1. Heard learned advocate for the petitioner. None is present for the respondent workman.
2. The petitioner, first party employer in Reference (LCS) No.278 of 1993 from the Court of Labour, Surat, has approached this Court under Articles 226 and 227 of the Constitution of India, challenging the award and order dated 05.12.2003, wherein the Labour Court while allowing the reference of the workman directed the petitioner employer to reinstate the workman with continuity of service and consequential benefits and awarded cost of Rs.1500/-. This award dated 05.12.2003 passed by the Labour Court in Reference (LCS) No.278 of 1993 is subject matter of challenge in this petition.
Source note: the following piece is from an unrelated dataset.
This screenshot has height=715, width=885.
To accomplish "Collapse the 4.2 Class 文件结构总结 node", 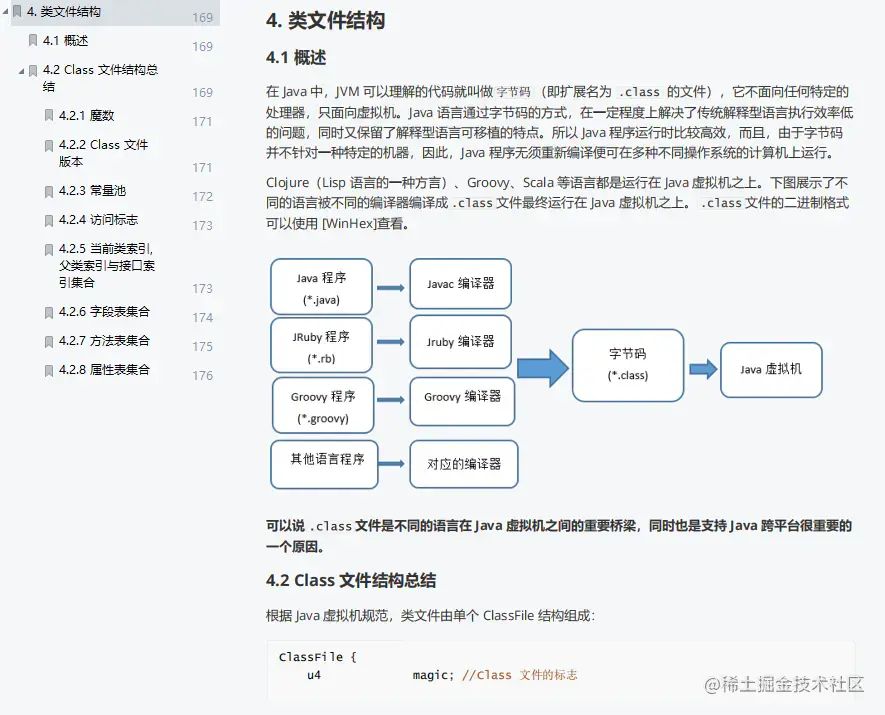I will point(22,70).
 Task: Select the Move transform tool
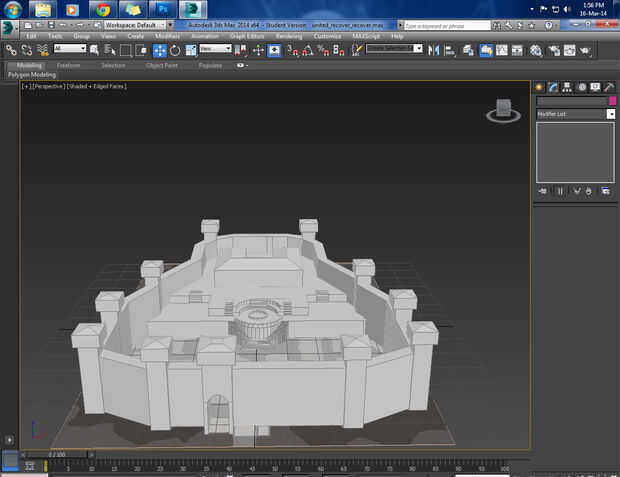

3. The facts in brief leading to filing this petition, as could be culled out from the memo of petition and accompanying documents, could be set out as under;
4. The petitioner is a Company duly registered under the Companies Act, 1956. It is engaged in the business of manufacturing elevators and it has a network spread in the entire country. The respondent, as per the say of the Company, was engaged as casual labour at Surat. The workman had never been appointed on permanent post for any specific work. As the workman was appointed as a casual labour as and when work is available he was given work. He was carrying out fieldwork as and when said fieldwork was required at different places. The respondent workman stopped from coming for work from January 1992. Again respondent workman approached for work in the month of June, 1993. He once again stopped coming for work. The workman raised dispute inter alia alleging that his services were terminated without following due procedure of law and provision of Section 25-F of the Industrial Disputes Act, 1947 (hereinafter referred to as 'the I.D. Act' for the sake of brevity). The conciliation failed and the matter was referred to the competent Court. The Labour Court registered it as Reference (LCS) No.278 of 1993. The Labour Court after recording findings qua its conclusion of workman completing 240 days and blatant disregard to the provision of the I.D. Act, ordered reinstatement with continuity of service and full back wages vide impugned award dated 05.12.2003, which is assailed by the petitioner employer, as it is stated hereinabove under Articles 226 and 227 of the Constitution of India.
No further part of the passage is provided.